### The data
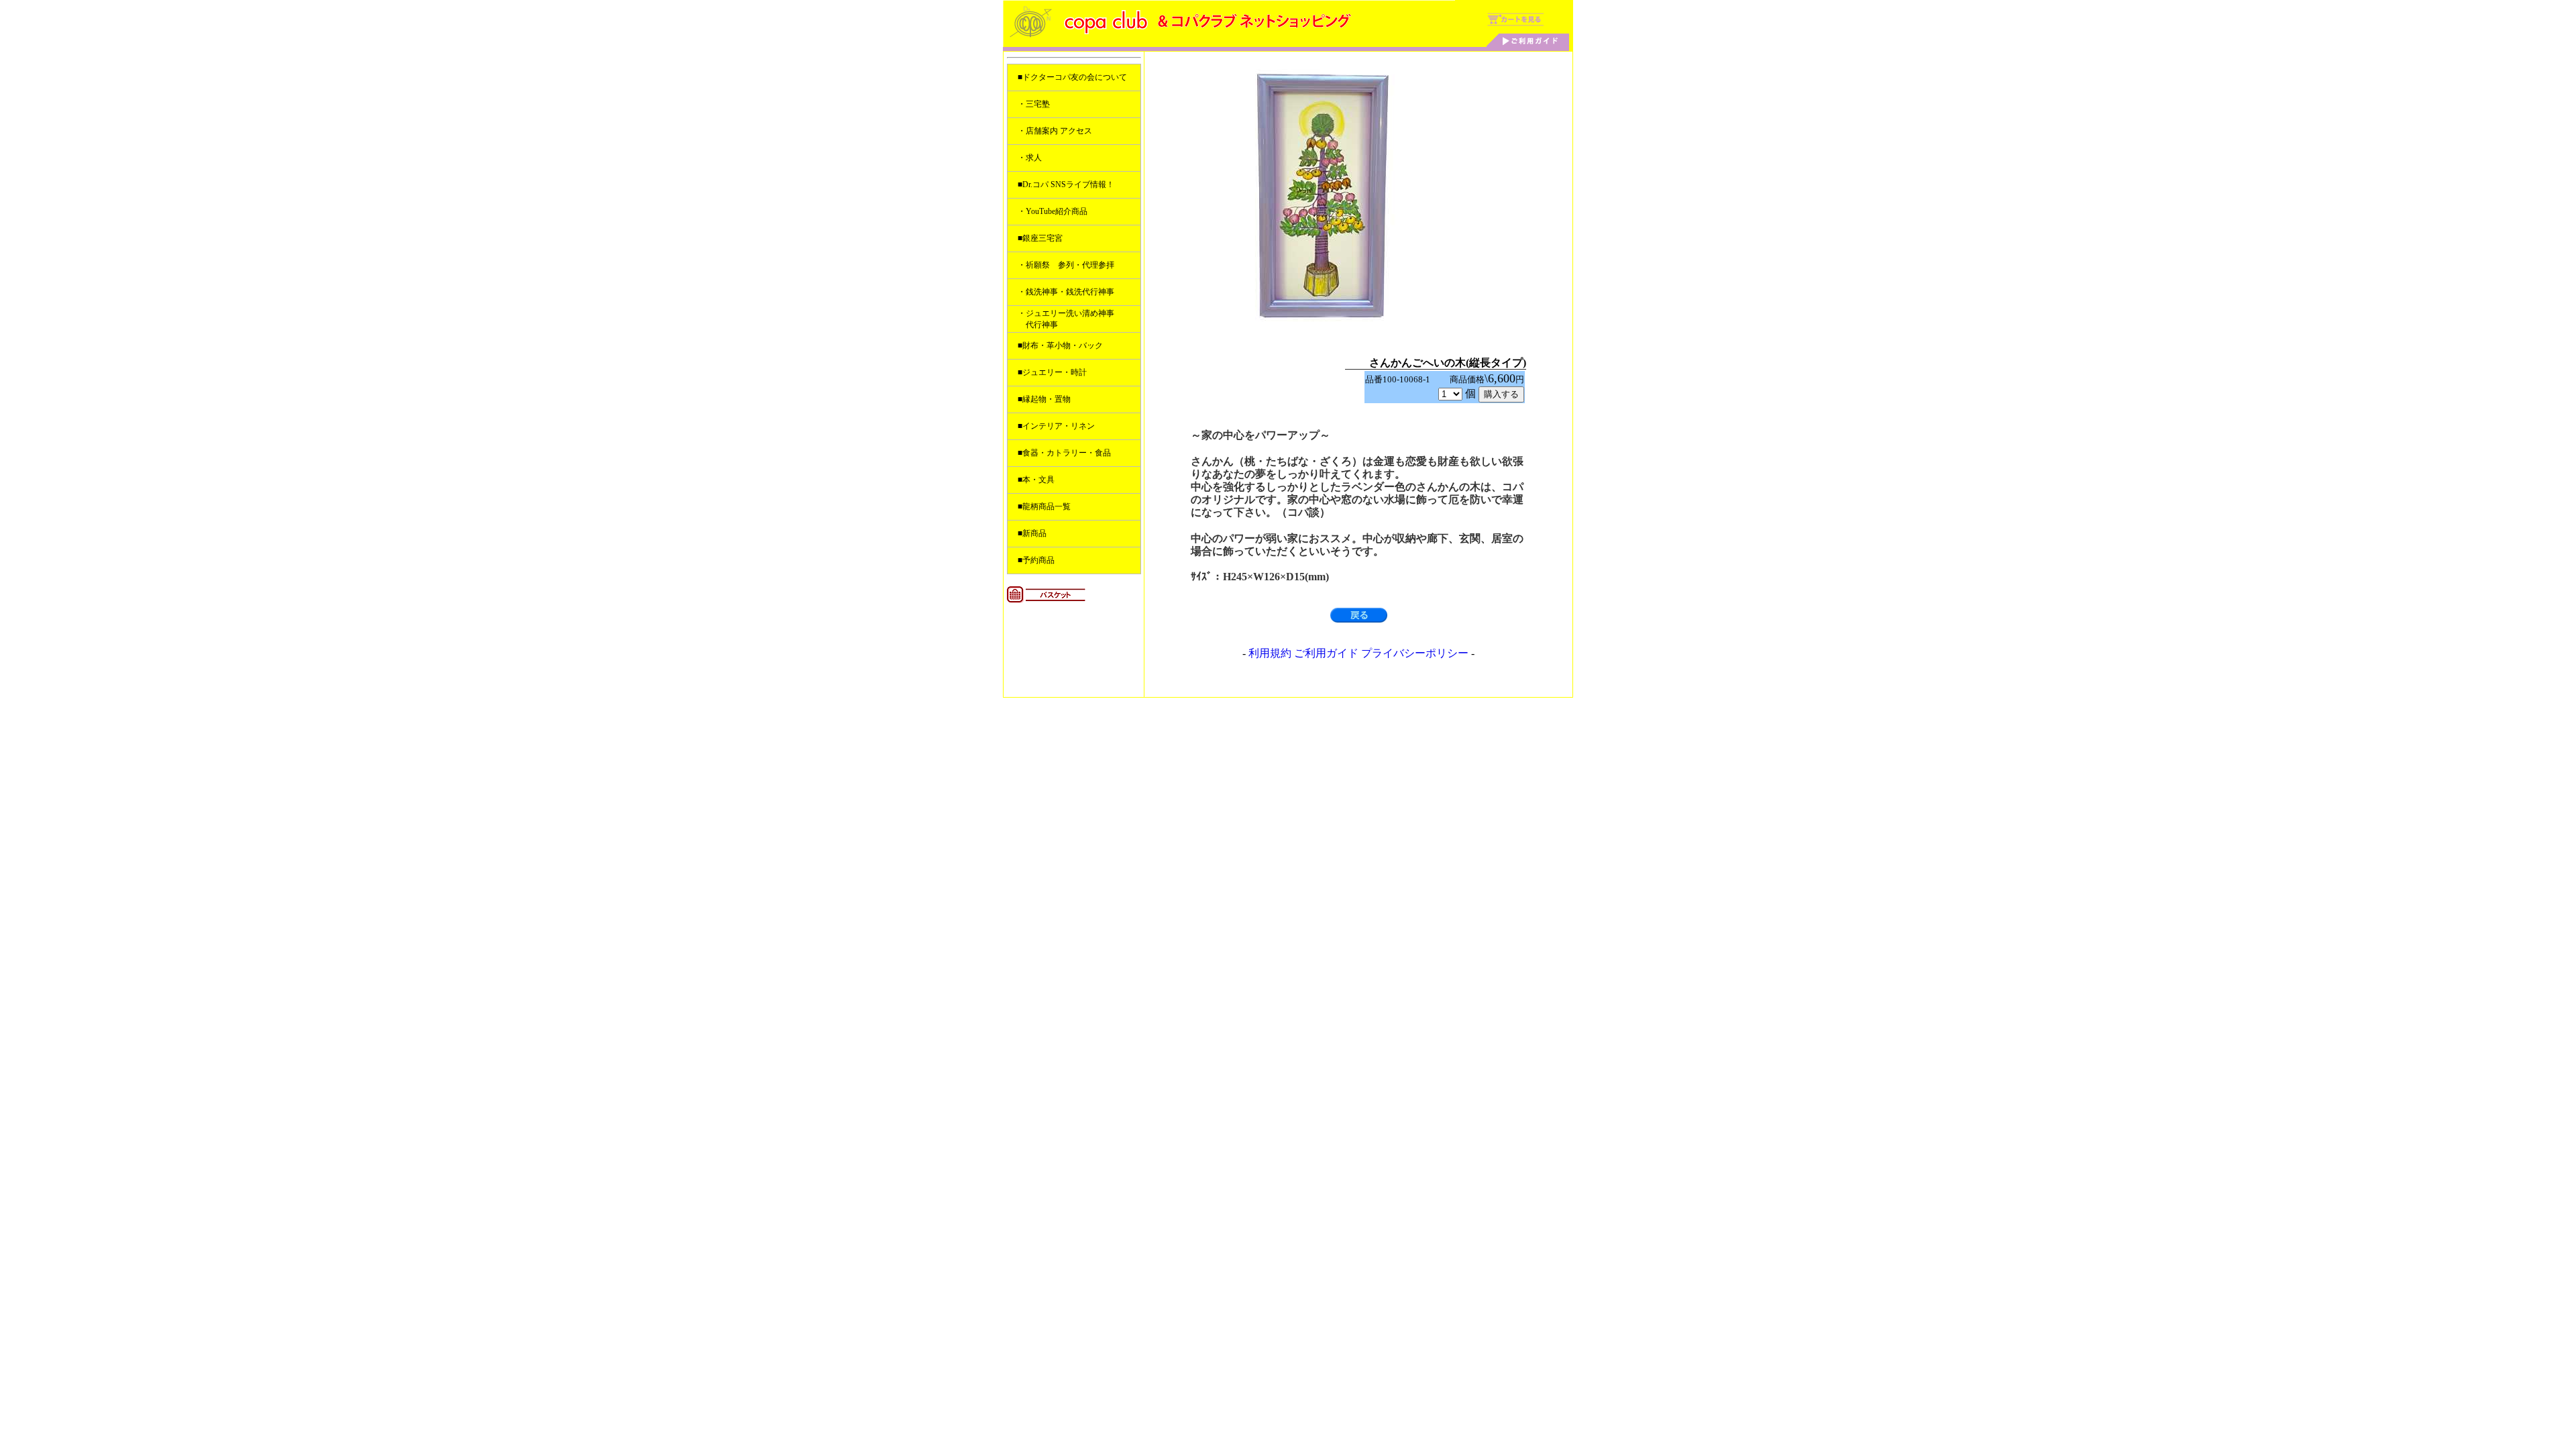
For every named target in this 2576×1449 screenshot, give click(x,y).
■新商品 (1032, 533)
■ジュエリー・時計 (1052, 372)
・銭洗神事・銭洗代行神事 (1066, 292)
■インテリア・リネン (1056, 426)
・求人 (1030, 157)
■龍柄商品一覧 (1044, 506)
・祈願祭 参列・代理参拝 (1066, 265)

...

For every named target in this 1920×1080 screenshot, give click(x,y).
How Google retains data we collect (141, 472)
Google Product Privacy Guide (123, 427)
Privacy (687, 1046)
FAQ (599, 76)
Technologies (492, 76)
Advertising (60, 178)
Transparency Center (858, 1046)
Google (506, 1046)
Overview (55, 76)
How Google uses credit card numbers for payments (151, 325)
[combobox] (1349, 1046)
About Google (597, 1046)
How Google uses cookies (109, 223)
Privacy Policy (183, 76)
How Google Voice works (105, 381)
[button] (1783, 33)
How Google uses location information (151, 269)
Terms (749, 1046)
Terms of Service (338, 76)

==

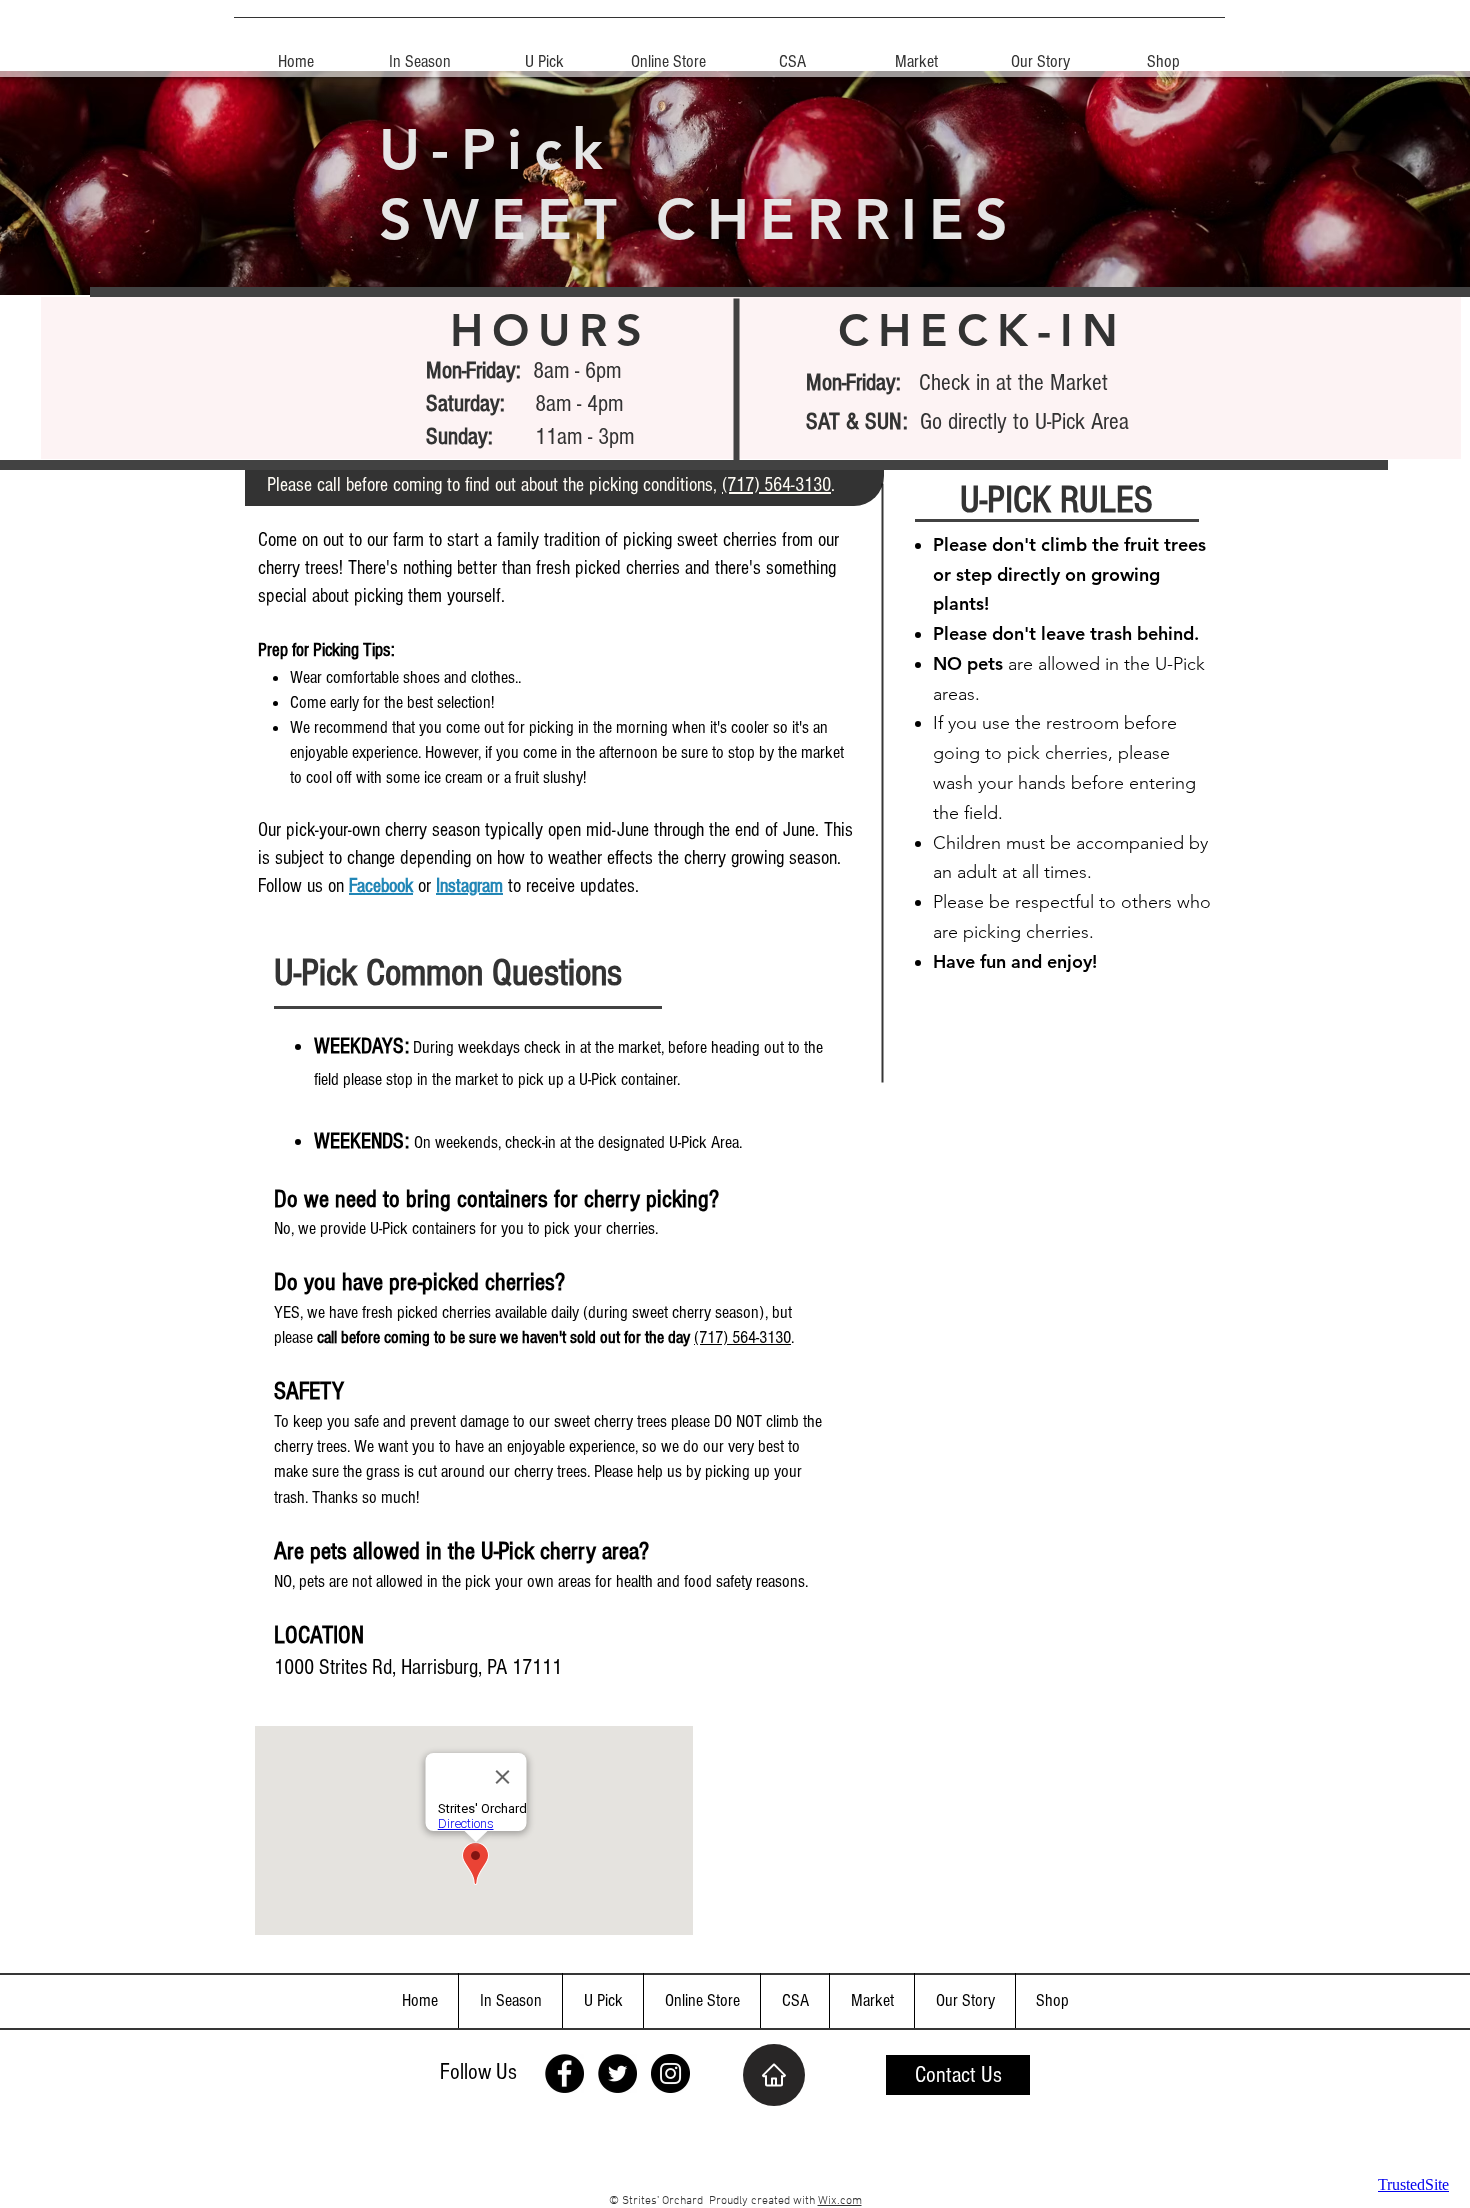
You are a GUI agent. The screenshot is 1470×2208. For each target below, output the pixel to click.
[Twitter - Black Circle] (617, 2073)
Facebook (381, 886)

### What the task requires
Using the records above, copy word for word the line with "For every named target in this 2576×1449", the line with "参列・代理参拝 (1066, 265)", and every line between them.

### Completed task
For every named target in this 2576×1449 screenshot, give click(x,y).
■新商品 (1032, 533)
■ジュエリー・時計 (1052, 372)
・銭洗神事・銭洗代行神事 (1066, 292)
■インテリア・リネン (1056, 426)
・求人 (1030, 157)
■龍柄商品一覧 (1044, 506)
・祈願祭 参列・代理参拝 (1066, 265)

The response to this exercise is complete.